Secondfest is a music festival which takes place in the Second Life virtual world. Unlike other musical performances on the web which provide audio through individual web pages for listeners to enjoy by themselves, Secondfest offers an on-line community the ability to experience entertainment together, in a large virtual space.

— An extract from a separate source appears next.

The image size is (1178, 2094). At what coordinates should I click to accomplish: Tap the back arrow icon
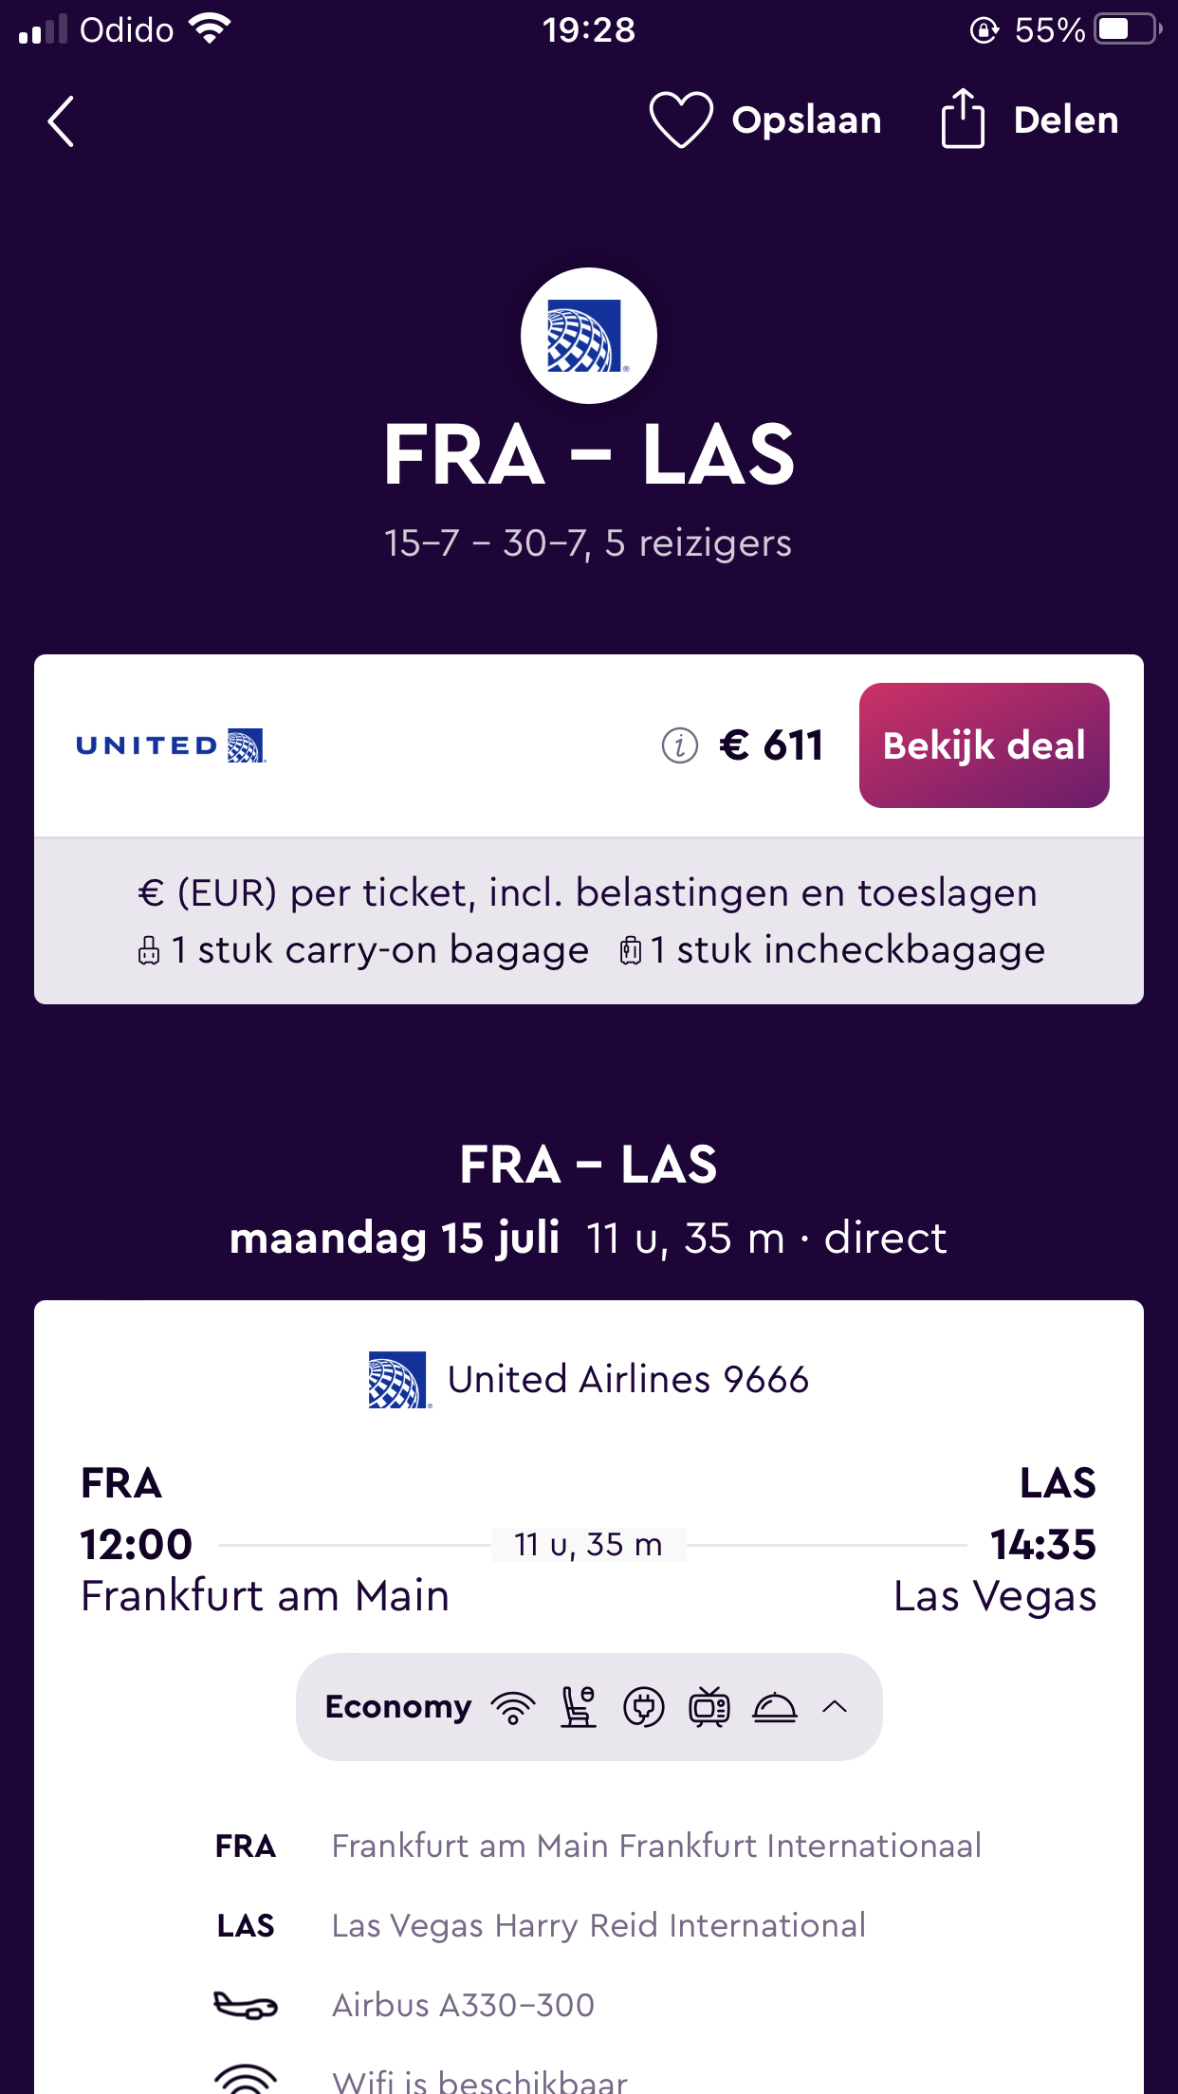62,122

The first Secondfest event was aired in June 2007 and was favorably received by the artists and Second Life users alike. The festival was conceived and produced by the company Rivers Run Red - the metaverse development agency based in London (directed by Justin Bovington) and Sara Linfoot (head of digital partnerships) and Sarah Ellison (head of events) at The Guardian and curated by Sav Remzi of Tirk Records. The event was sponsored by Intel, with an emphasis on the 'power within' This, the first on-line festival of its type, featured artists and arenas from the UK festival circuit. Secondfest was subsequently awarded the AOP (Association of Online Publishers) prize for the 'Innovation' category and The Guardian Achievement Award for 'Innovation in advertising'.

==Day one==
Artists that performed on day one included:
- Toby Tobias
- Glimmer Twins
- Greg Wilson
- Groove Armada's Tom Findlay

==Day two==
Day two, making use of four 'stages', included the following artists:
- Hot Chip
- The Cinematic Orchestra
- Gilles Peterson
- New Young Pony Club
- The Aliens
- Hexstatic
- Coldcut

==Other==
Other real world artists who performed include:
- Pet Shop Boys
- Hadouken!
- Florence and the Machine
- Rob da Bank

In-universe bands also played:
- Strangefates
- DJ Jenns
- DJ Doubledown Tandino
- Slim Warrior

Also billed to 'appear' were:
- Simian Mobile Disco
- Digitalism
- The Knife

As well as the four stages, the festival site included a cinema, private beach party, games, roller skating, food court, bar, deer rides and walk on map.